Vivia um jovem numa terra distante, um jovem sem casa e sem nome, sem passado e
sem futuro, um jovem que cruzava as ruas de uma cidade imensa, anônima quanto
ele, batendo carteiras nas esquinas, fazendo malabares nos sinais, cheirando
cola quando a fome apertava. Um dia, uma moça o viu pedindo esmolas num sinal e
decidiu levá-lo para a sua casa, lhe deu comida e preparou uma cama onde
pudesse descansar. Seu olhar enigmático, cativante, penetrou nas entranhas no
rapaz, desnudando-as. Se apaixonaram, mas não podiam se amar, pois ela era
filha de um deus, um deus poderoso, e o sangue divino não pode fundir-se com o
dos mortais.
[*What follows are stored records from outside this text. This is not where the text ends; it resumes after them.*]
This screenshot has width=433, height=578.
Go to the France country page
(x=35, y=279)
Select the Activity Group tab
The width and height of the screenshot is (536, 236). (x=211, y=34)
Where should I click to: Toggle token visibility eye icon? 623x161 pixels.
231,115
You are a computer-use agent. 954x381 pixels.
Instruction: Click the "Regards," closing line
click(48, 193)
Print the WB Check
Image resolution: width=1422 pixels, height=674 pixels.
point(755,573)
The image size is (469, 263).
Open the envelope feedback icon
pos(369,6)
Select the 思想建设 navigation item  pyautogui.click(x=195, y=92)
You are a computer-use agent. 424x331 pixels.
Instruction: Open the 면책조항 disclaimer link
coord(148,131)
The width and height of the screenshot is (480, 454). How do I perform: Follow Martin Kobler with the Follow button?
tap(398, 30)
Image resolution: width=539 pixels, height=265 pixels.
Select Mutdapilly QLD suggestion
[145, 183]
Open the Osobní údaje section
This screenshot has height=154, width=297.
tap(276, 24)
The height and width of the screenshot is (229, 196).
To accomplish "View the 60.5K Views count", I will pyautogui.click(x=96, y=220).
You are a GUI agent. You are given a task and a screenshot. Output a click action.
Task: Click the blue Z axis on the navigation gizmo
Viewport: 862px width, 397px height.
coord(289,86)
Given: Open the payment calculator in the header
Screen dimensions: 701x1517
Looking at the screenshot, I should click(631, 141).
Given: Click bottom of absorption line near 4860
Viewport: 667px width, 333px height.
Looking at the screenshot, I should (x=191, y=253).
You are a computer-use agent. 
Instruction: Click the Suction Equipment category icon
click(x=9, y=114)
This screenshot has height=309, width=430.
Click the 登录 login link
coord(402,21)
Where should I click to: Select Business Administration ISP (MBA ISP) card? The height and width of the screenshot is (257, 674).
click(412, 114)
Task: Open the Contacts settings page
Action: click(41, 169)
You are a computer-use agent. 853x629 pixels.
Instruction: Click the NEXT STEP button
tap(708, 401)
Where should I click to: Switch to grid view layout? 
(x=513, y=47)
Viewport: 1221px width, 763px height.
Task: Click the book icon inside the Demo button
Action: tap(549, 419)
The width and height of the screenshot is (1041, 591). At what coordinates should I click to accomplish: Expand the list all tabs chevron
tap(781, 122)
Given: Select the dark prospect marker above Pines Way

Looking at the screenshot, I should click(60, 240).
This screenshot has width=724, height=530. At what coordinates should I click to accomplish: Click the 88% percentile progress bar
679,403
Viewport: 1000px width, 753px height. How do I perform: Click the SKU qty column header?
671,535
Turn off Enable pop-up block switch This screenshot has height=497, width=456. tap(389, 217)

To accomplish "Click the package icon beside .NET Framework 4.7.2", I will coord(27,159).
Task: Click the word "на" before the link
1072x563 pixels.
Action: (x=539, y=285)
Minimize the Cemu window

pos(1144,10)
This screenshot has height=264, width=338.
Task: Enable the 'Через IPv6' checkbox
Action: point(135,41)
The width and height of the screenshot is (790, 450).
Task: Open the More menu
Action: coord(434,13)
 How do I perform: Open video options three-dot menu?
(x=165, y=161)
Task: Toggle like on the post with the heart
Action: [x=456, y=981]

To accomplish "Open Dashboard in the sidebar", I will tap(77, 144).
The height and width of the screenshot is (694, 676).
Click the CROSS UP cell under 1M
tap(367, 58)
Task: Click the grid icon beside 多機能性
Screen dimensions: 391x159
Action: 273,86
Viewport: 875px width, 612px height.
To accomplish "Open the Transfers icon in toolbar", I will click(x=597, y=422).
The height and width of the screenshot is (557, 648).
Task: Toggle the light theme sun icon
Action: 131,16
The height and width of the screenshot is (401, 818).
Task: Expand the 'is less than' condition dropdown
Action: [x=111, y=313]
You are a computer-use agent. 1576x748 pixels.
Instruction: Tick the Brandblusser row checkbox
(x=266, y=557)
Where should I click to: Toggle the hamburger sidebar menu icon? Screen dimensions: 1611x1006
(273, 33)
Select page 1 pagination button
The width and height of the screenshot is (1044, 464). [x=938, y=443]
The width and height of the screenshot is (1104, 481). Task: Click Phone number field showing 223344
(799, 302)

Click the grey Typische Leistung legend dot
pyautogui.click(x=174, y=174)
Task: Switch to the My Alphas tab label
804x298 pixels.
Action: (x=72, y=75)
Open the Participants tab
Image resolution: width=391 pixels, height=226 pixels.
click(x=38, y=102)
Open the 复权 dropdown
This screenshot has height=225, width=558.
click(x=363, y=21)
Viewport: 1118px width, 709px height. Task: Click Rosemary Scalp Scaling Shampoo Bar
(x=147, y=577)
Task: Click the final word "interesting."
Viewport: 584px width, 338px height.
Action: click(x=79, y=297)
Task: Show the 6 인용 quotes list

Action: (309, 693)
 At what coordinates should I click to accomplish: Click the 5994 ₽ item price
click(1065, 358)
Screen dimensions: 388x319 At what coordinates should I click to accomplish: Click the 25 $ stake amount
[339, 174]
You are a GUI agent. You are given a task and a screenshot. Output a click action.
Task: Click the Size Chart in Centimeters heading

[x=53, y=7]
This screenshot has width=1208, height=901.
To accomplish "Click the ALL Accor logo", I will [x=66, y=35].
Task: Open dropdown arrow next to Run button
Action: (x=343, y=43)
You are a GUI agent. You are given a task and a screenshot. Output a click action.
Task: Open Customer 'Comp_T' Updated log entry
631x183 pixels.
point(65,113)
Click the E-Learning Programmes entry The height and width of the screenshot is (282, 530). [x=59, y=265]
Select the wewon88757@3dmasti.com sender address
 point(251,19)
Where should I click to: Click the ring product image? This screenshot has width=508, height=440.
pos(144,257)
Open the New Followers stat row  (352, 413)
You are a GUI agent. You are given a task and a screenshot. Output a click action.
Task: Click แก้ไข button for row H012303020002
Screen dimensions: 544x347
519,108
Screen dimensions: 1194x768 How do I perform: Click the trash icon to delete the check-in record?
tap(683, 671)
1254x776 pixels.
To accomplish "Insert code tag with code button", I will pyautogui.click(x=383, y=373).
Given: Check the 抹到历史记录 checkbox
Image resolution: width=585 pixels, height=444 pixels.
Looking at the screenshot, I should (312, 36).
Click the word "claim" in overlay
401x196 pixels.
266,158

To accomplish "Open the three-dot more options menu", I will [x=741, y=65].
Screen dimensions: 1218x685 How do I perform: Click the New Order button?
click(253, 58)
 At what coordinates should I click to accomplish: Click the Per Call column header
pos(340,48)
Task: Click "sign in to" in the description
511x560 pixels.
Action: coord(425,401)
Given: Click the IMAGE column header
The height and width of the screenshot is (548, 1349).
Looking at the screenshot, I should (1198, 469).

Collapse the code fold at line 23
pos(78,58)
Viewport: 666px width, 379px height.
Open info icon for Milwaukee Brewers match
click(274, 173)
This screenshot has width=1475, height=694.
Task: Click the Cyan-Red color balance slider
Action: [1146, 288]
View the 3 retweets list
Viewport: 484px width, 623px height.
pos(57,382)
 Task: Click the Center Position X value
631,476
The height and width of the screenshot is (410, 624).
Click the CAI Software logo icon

O amor que não podia tornar-se carne, pele, arrepios e umidade
jogou os dois no desespero. A moça, não aguentando tanto sofrimento, selou um
pacto com o pai: tornou-se humana e pagou como preço a perda da imortalidade e
do seu sexo. Agora era um homem, mas o rapaz não quis amar outro homem. Assim, também
procurou os deuses e eles aceitaram transformá-lo em mulher. Os deuses, porém, exigiram-lhe
em troca uma sina que aceitou carregar sem pestanejar, estava disposto a tudo
para viver seu amor, mas cuja natureza não quiseram lhe antecipar. A moça,
agora um homem, tinha fugido para terras longínquas pela dor de não ser amada.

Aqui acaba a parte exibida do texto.